*Task prompt*: In the stretch from the line containing "The width and height of the screenshot is (1300, 550)." through the end of the records, replace "checkbox" with "option" and give those lines again with nothing else changed. Leave the pictures out of your answer.

___ Stored records ___

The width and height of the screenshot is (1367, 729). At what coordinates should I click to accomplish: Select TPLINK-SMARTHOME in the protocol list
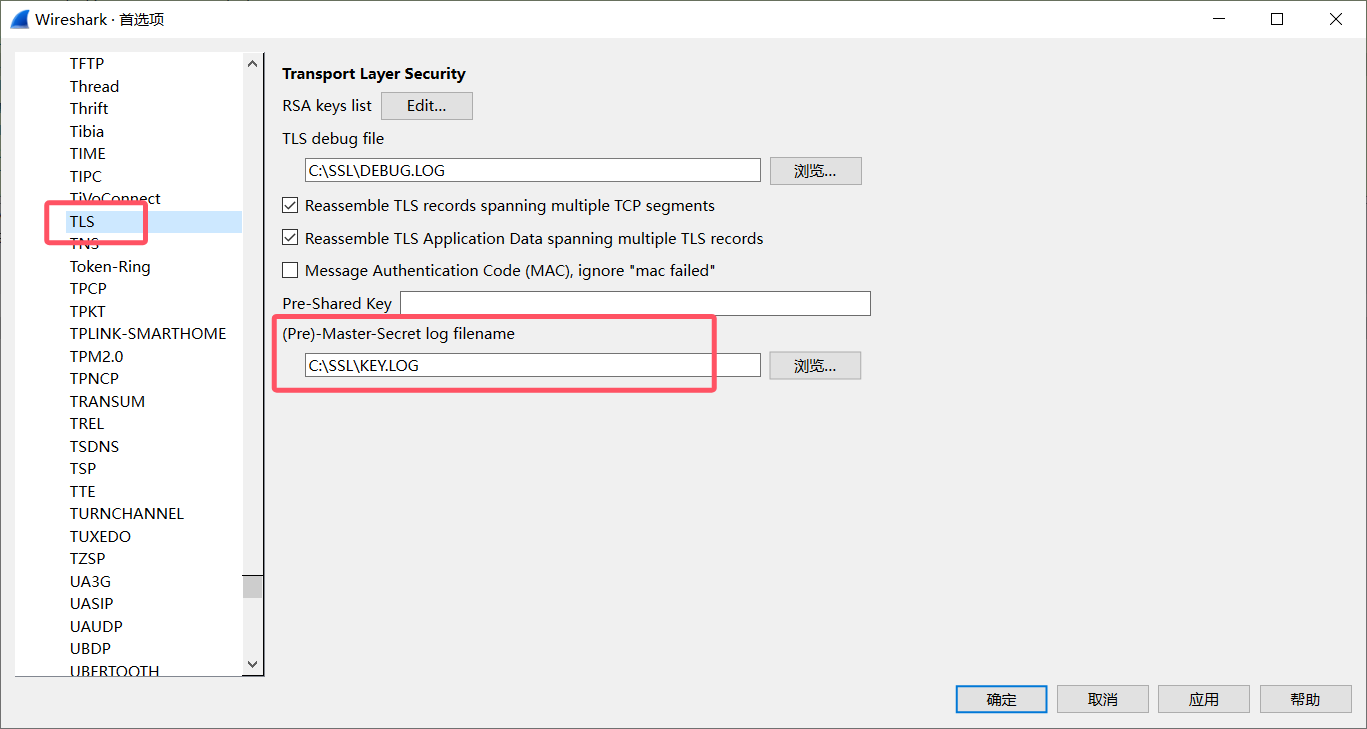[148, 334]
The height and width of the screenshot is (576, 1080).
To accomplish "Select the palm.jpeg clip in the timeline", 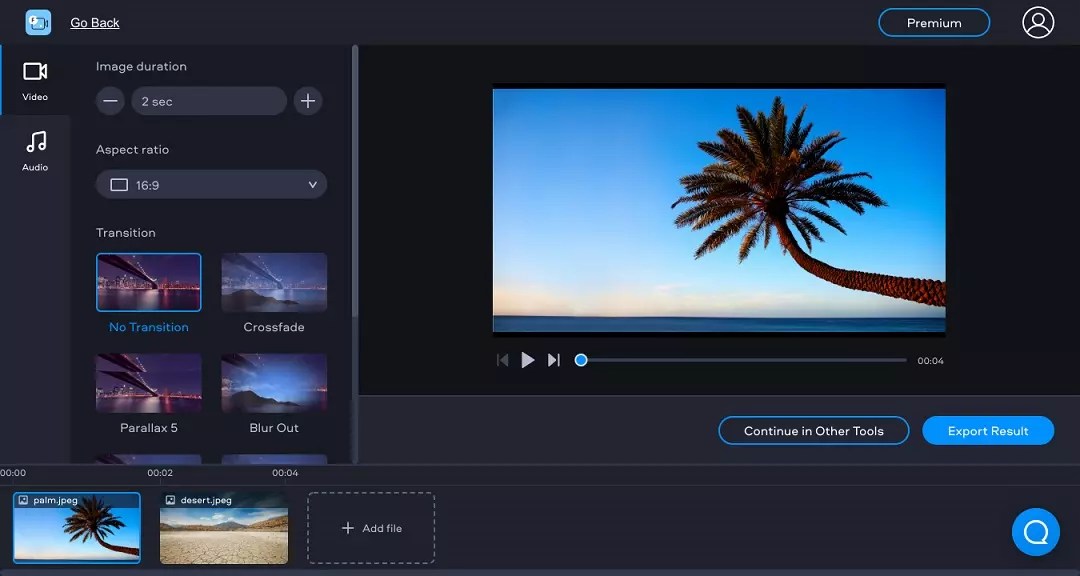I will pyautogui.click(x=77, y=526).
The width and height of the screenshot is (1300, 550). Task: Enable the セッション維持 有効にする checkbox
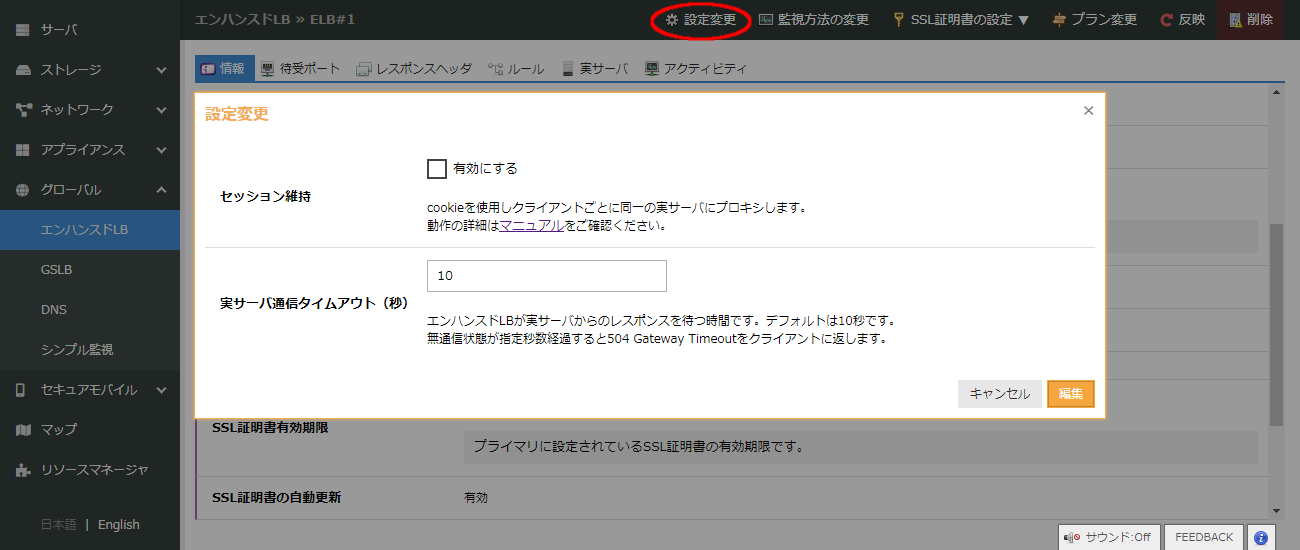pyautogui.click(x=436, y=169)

___

*Answer to the task*:
The width and height of the screenshot is (1300, 550). Task: Enable the セッション維持 有効にする option
pyautogui.click(x=436, y=169)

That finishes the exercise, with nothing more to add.